**Input data**.
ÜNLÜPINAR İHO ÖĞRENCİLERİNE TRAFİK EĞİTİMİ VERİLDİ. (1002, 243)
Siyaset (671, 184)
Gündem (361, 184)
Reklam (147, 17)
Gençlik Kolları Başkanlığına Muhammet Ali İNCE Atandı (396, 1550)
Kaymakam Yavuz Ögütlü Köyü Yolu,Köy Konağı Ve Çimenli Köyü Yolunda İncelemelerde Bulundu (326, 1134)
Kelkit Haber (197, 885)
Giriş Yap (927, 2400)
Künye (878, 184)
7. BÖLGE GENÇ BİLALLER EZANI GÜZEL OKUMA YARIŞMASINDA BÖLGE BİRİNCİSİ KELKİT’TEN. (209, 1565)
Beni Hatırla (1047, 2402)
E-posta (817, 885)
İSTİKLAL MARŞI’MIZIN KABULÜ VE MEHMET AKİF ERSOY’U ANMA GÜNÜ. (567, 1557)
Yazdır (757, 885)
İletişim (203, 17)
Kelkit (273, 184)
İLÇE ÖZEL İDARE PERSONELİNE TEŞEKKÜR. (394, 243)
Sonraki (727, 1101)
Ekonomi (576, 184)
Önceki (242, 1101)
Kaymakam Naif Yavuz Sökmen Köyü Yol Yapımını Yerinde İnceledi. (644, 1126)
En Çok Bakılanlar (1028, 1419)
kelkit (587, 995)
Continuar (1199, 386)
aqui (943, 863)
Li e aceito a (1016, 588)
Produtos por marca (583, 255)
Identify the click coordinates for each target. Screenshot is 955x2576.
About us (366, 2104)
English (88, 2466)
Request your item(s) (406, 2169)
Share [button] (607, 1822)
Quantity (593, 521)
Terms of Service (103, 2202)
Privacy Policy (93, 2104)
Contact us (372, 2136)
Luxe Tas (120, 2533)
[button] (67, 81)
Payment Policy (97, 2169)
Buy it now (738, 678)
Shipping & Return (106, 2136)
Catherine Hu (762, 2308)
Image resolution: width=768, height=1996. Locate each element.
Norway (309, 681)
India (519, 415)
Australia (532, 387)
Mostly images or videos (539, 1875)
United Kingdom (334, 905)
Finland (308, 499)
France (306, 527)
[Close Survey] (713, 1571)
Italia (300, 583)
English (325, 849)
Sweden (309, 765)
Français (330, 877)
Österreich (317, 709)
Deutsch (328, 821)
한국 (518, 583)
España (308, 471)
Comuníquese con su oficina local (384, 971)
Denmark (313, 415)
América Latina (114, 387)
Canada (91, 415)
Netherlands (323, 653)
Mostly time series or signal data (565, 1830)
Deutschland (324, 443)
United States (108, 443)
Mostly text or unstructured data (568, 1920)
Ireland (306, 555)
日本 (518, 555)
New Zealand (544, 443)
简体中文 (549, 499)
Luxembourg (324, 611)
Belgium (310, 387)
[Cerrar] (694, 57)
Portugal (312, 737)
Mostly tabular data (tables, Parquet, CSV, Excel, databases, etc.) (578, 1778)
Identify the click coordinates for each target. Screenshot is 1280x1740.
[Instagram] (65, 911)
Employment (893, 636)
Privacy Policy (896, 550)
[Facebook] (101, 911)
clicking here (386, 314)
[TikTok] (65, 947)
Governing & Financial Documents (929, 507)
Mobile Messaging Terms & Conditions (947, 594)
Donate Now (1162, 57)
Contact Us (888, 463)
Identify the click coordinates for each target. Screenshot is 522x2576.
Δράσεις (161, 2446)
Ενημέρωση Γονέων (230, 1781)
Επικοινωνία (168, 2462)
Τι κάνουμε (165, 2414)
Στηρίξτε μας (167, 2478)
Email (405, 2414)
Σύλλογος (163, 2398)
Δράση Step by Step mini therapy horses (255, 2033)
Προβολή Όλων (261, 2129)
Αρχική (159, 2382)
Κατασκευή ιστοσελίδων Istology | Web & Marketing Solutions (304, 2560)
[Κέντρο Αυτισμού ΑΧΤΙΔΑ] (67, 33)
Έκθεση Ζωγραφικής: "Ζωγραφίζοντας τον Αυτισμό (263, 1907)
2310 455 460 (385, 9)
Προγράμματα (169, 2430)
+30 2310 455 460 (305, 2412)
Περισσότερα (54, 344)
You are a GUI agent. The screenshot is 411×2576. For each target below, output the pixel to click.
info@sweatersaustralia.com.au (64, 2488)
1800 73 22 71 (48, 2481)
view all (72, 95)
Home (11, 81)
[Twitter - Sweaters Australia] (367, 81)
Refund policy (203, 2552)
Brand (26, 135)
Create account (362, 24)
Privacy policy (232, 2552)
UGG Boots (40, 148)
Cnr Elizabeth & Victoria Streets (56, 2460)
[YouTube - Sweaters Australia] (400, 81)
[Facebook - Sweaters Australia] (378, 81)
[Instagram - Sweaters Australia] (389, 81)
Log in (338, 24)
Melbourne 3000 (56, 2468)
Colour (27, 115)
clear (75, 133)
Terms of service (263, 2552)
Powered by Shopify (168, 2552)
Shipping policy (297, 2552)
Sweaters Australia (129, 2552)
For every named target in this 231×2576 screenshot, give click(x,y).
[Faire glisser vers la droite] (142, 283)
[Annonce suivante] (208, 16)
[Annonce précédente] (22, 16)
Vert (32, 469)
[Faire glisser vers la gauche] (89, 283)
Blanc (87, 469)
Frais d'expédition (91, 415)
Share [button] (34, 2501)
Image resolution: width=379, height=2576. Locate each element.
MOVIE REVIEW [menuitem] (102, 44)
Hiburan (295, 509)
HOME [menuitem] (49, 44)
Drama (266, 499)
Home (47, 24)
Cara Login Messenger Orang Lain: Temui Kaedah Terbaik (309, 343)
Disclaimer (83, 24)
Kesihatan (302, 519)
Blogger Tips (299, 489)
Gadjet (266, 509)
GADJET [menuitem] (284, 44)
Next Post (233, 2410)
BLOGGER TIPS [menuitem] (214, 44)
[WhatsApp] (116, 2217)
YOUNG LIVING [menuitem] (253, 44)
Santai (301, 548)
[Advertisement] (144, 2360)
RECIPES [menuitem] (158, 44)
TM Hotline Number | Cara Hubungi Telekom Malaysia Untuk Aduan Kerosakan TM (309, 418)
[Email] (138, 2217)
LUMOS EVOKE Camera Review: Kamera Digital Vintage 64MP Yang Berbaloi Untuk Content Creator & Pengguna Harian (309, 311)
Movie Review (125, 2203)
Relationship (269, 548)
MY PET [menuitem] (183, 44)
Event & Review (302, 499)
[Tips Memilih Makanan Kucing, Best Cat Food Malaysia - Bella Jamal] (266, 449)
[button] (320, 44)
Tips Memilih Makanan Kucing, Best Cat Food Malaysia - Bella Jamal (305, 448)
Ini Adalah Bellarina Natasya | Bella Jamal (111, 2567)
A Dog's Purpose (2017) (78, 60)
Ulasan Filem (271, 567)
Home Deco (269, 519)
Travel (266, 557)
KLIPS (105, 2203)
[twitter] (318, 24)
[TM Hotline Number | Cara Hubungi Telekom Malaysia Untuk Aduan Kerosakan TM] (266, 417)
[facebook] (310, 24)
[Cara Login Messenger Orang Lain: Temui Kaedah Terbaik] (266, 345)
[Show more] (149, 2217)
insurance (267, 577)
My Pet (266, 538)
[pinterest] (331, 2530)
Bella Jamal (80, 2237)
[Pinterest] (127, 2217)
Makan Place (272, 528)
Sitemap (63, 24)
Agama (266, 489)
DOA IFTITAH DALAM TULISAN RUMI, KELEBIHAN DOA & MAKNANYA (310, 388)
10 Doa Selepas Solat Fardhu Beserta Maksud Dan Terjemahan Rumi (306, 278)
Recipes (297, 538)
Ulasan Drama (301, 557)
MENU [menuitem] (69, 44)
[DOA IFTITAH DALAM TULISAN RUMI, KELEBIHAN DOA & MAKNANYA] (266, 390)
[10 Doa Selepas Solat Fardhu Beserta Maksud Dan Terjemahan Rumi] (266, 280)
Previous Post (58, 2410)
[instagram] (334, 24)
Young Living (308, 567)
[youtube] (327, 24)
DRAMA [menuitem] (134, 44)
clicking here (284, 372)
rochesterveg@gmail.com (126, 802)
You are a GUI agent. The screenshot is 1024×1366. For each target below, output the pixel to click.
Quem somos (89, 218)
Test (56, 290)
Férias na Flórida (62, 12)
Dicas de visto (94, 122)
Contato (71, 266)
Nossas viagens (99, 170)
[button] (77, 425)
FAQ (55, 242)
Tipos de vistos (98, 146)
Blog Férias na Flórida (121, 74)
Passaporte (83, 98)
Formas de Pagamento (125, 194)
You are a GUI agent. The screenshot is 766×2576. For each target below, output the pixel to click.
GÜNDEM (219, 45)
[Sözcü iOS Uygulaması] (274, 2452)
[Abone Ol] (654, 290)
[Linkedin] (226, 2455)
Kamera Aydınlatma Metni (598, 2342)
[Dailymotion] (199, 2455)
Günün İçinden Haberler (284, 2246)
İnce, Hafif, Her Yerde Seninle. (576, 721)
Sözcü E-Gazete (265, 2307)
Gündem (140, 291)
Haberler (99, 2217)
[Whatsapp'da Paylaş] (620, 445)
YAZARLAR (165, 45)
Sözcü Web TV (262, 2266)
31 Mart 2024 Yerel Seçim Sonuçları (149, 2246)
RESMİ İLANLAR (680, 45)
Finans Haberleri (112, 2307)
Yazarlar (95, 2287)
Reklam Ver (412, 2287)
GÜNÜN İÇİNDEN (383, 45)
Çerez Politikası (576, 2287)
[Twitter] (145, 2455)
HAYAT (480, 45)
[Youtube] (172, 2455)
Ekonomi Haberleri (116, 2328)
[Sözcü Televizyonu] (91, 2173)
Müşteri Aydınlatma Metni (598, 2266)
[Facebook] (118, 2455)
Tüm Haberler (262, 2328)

**Aim of the task**. The lines to retype, exactly and only, run from the first line of the material through the line with "Künye (878, 184)".

**Written response**.
ÜNLÜPINAR İHO ÖĞRENCİLERİNE TRAFİK EĞİTİMİ VERİLDİ. (1002, 243)
Siyaset (671, 184)
Gündem (361, 184)
Reklam (147, 17)
Gençlik Kolları Başkanlığına Muhammet Ali İNCE Atandı (396, 1550)
Kaymakam Yavuz Ögütlü Köyü Yolu,Köy Konağı Ve Çimenli Köyü Yolunda İncelemelerde Bulundu (326, 1134)
Kelkit Haber (197, 885)
Giriş Yap (927, 2400)
Künye (878, 184)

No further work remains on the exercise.